The “Verstappen Effect”: What Nürburgring’s Record Crowd Could Mean for Formula One’s Future

The Nürburgring 24 hours is an intense endurance race on Germany’s Nordschleife track that’s taken place every year since it’s start in 1970.

But this year it suddenly gained a new level of engagement. Not because of a dramatic title fight or a unique shift in format, but because of a new rookie entry… Max Verstappen.

The Numbers

Not only was there tons of online discourse about the race the numbers were staggering. Weekend tickets for the 2026 Nürburgring 24 Hours sold out for the first time in the event’s history. Organizers reported a record crowd of roughly 352,000 spectators across the weekend.

In addition to trackside attendance, hundreds of thousands of fans watched the race online via YouTube with a reported peak viewership of 759,480 viewers on the official ADAC RAVENOL account alone.

Not Just Ticket Sales

With those numbers it would be easy to reduce the weekend to one simple conclusion… Max showed up and so did fans. But what happened at the Nürburgring felt much bigger than that.
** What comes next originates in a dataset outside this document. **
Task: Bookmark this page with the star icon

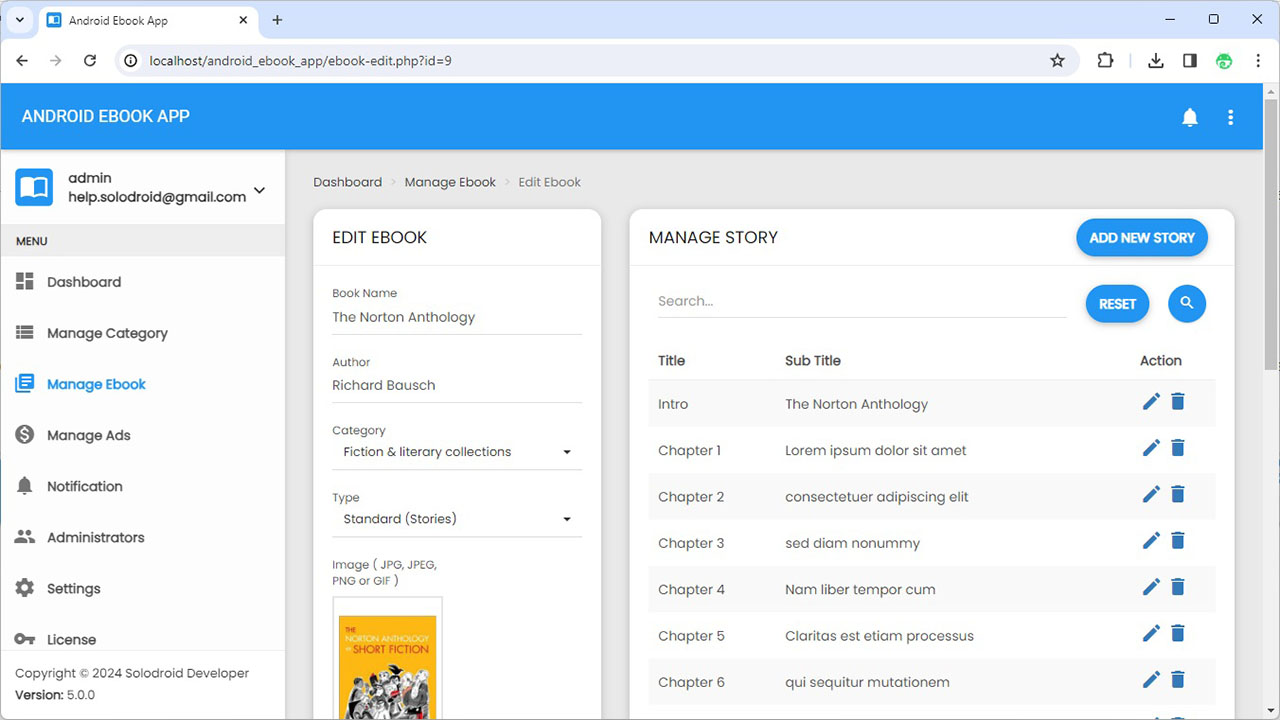Action: point(1057,61)
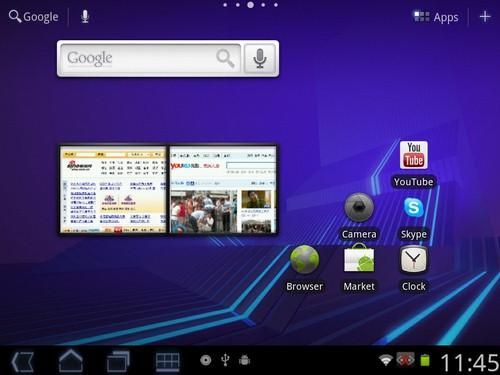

The race became culturally relevant in a way endurance racing rarely does outside of Le Mans. Suddenly, endurance racing was dominating TikTok and Instagram feeds drawing fans who normally only consume Formula One (F1), to learn GT3 strategy and discover the chaos and magic of the Nordschleife for the first time. And that creates something far more valuable than a one-weekend attendance boost.

While fans may have initially watched the Nürburgring 24 Hours because of Verstappen they stayed because this new found environment offered a new unpredictability and excitement. Once viewers experience that environment, many continue following it long after the original crossover. And that is what should catch F1’s attention.
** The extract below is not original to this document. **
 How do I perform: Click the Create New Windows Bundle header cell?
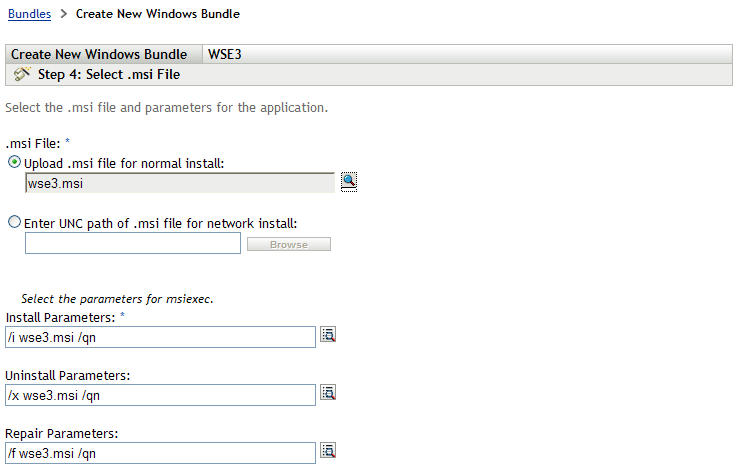[99, 54]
Similarly to Lionel Messi with the MLS or Caitlin Clark with the WNBA this weekend showed once again, that in an era increasingly driven by personalities, algorithms, and online culture, influence like Verstappen’s may be more powerful than any singular championship. Where they are, fans follow, and that shouldn’t be taken lightly.

So, The Big Question Isn’t Will Verstappen Leave… It’s Why And What Will He Take With Him?

For decades, F1’s commercial structure was been designed around the theory that F1 itself must remain the main attraction. Drivers come and go, rivalries change, but the championship continues to grow because fans should ultimately be invested in the sport as a whole.

And historically, that worked. Every generation had its stand out driver. Niki Lauda, Ayrton Senna, Michael Schumacher, Lewis Hamilton. The faces changed and Formula 1 kept growing.

However, in previous eras, drivers were simply stars within F1, now, drivers like Verstappen are platforms of their own. Social media, streaming culture, sim racing communities, and online fandom have magnified the individual influence of these greats to a new level. And that’s why the distinction around Verstappen’s future matters so much.

If Verstappen eventually retires after accomplishing everything he wants in F1, that’s one thing. But if he walks away because he no longer enjoys the direction of the sport, particularly amid growing debate around the new 2026 regulations, that becomes a very different conversation.

Recent comments from Verstappen have made it clear that his long-term future in F1 depends heavily on whether the regulations move to a 60/40 split between the internal combustion engine (ICE) and electrical elements for 2027.

Following the Canadian Grand Prix Verstappen told Sky Sports F1 reporters “I know how pure other motorsports can feel like. So then when you come back to this it’s just… not very nice…This is all a bit like, very anti-driving, anti-racing. And that’s not what Formula 1 should be about.”

What This Means Moving Forward

Verstappen has never hidden his passion for racing outside of F1 and the Nürburgring weekend proved fans are more than willing to follow him there. That does not mean F1 would suddenly collapse without Verstappen. The sport is far too global and commercially powerful for that. Fans would still watch, teams would still compete, and new stars would emerge. But in today’s era, cultural relevance matters just as much as viewership numbers. What trends online becomes where younger audiences emotionally invest themselves and more and more, those emotional investments are in personalities rather than leagues.

So if Verstappen eventually shifts his focus towards other categories because he finds them more enjoyable, authentic, or creatively fulfilling, the concern for F1 is not necessarily losing viewers overnight, it’s about cultural shift.

The TikTok edits move. The livestream communities move. The YouTube analysis videos, sim racing, and online discourse move. Fans may still watch F1, but the center of their emotional investment in motorsport begins shifting elsewhere.